• **EXERCISE REQUIREMENTS**
Find the string "will" in the data, and copy out each line that has it.

** SOURCE DATA follows **

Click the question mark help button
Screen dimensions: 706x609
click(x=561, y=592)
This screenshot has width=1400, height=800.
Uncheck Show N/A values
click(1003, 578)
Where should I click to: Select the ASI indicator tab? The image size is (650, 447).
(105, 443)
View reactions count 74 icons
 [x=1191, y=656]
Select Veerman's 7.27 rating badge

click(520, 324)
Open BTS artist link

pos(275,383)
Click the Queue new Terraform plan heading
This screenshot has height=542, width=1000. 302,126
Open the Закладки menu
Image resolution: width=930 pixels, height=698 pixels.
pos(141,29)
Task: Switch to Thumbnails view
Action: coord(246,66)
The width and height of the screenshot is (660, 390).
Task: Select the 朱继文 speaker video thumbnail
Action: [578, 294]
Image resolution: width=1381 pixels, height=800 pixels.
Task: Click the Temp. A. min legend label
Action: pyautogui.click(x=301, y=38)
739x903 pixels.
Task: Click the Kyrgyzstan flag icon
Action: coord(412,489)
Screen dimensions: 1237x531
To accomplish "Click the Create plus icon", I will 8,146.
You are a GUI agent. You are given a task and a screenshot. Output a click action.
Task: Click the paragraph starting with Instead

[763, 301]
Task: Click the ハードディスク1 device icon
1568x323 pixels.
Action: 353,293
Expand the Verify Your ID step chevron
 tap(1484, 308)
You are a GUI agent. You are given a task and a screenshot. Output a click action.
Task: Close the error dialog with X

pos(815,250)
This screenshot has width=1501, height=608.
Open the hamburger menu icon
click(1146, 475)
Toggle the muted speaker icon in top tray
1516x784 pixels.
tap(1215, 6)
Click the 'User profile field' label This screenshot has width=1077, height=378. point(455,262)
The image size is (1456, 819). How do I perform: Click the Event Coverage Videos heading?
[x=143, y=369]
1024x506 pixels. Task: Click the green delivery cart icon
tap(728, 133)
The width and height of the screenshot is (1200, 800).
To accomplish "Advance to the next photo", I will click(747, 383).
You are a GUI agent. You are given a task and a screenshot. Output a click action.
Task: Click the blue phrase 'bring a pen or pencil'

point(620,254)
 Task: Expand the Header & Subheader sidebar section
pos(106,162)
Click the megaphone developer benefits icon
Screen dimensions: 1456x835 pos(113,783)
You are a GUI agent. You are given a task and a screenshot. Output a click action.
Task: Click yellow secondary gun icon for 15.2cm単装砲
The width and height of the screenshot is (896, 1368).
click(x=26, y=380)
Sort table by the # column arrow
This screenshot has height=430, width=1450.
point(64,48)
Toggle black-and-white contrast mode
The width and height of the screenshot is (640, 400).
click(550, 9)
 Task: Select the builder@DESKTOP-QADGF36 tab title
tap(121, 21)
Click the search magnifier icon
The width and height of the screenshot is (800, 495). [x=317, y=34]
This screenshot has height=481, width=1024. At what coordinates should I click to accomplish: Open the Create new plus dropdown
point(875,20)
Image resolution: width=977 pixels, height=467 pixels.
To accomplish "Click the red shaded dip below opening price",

** End of SOURCE DATA **

• **WRITTEN RESPONSE**
To accomplish "Click the Create plus icon", I will 8,146.
To accomplish "Advance to the next photo", I will click(747, 383).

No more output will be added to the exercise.